# Exercise brief:
Transcribe every record verbatim.

[Records drawn from a dataset]
◆ ◆ ◆ ◆ ◆ ◆ ◆

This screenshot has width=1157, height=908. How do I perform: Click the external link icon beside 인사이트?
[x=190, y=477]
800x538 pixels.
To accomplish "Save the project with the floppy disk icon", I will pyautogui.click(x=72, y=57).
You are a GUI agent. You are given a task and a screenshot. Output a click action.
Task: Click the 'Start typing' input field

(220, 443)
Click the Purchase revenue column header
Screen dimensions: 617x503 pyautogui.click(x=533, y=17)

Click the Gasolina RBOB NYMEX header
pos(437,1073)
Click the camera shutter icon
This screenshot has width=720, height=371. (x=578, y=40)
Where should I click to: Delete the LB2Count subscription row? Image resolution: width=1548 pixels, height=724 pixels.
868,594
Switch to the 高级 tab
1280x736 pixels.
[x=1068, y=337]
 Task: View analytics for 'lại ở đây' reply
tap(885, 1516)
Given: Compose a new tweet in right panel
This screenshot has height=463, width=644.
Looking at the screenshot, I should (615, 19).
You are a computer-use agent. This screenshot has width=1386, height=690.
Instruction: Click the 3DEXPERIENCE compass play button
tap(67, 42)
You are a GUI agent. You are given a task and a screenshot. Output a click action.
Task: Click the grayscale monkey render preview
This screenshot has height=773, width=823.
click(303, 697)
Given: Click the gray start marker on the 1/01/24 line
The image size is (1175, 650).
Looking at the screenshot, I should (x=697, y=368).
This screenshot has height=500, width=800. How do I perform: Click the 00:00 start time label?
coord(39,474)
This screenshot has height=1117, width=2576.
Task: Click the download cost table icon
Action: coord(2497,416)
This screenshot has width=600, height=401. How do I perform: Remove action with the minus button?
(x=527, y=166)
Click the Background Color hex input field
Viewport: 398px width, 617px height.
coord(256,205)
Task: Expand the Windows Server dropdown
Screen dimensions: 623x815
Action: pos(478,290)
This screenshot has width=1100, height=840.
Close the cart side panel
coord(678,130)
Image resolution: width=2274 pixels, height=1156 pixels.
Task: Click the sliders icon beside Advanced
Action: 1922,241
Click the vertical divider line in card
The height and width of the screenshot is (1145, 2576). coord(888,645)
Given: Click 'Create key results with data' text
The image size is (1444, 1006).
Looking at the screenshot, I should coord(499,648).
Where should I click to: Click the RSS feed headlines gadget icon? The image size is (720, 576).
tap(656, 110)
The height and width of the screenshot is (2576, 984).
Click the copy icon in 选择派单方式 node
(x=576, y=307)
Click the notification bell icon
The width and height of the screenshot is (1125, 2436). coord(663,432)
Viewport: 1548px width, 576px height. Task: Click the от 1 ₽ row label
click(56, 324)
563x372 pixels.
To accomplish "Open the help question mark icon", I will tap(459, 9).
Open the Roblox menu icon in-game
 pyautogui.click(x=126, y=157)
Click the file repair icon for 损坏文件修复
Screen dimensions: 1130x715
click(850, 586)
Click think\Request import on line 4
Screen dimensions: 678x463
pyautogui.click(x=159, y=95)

◆ ◆ ◆ ◆ ◆ ◆ ◆

# Reply to the task:
This screenshot has width=1157, height=908. How do I perform: Click the external link icon beside 인사이트?
[x=190, y=477]
800x538 pixels.
To accomplish "Save the project with the floppy disk icon", I will pyautogui.click(x=72, y=57).
You are a GUI agent. You are given a task and a screenshot. Output a click action.
Task: Click the 'Start typing' input field

(220, 443)
Click the Purchase revenue column header
Screen dimensions: 617x503 pyautogui.click(x=533, y=17)

Click the Gasolina RBOB NYMEX header
pos(437,1073)
Click the camera shutter icon
This screenshot has width=720, height=371. (x=578, y=40)
Where should I click to: Delete the LB2Count subscription row? Image resolution: width=1548 pixels, height=724 pixels.
868,594
Switch to the 高级 tab
1280x736 pixels.
[x=1068, y=337]
 Task: View analytics for 'lại ở đây' reply
tap(885, 1516)
Given: Compose a new tweet in right panel
This screenshot has height=463, width=644.
Looking at the screenshot, I should (615, 19).
You are a computer-use agent. This screenshot has width=1386, height=690.
Instruction: Click the 3DEXPERIENCE compass play button
tap(67, 42)
You are a GUI agent. You are given a task and a screenshot. Output a click action.
Task: Click the grayscale monkey render preview
This screenshot has height=773, width=823.
click(303, 697)
Given: Click the gray start marker on the 1/01/24 line
The image size is (1175, 650).
Looking at the screenshot, I should (x=697, y=368).
This screenshot has height=500, width=800. How do I perform: Click the 00:00 start time label?
coord(39,474)
This screenshot has height=1117, width=2576.
Task: Click the download cost table icon
Action: coord(2497,416)
This screenshot has width=600, height=401. How do I perform: Remove action with the minus button?
(x=527, y=166)
Click the Background Color hex input field
Viewport: 398px width, 617px height.
coord(256,205)
Task: Expand the Windows Server dropdown
Screen dimensions: 623x815
Action: pos(478,290)
This screenshot has width=1100, height=840.
Close the cart side panel
coord(678,130)
Image resolution: width=2274 pixels, height=1156 pixels.
Task: Click the sliders icon beside Advanced
Action: 1922,241
Click the vertical divider line in card
The height and width of the screenshot is (1145, 2576). coord(888,645)
Given: Click 'Create key results with data' text
The image size is (1444, 1006).
Looking at the screenshot, I should coord(499,648).
Where should I click to: Click the RSS feed headlines gadget icon? The image size is (720, 576).
tap(656, 110)
The height and width of the screenshot is (2576, 984).
Click the copy icon in 选择派单方式 node
(x=576, y=307)
Click the notification bell icon
The width and height of the screenshot is (1125, 2436). coord(663,432)
Viewport: 1548px width, 576px height. Task: Click the от 1 ₽ row label
click(56, 324)
563x372 pixels.
To accomplish "Open the help question mark icon", I will tap(459, 9).
Open the Roblox menu icon in-game
 pyautogui.click(x=126, y=157)
Click the file repair icon for 损坏文件修复
Screen dimensions: 1130x715
click(850, 586)
Click think\Request import on line 4
Screen dimensions: 678x463
pyautogui.click(x=159, y=95)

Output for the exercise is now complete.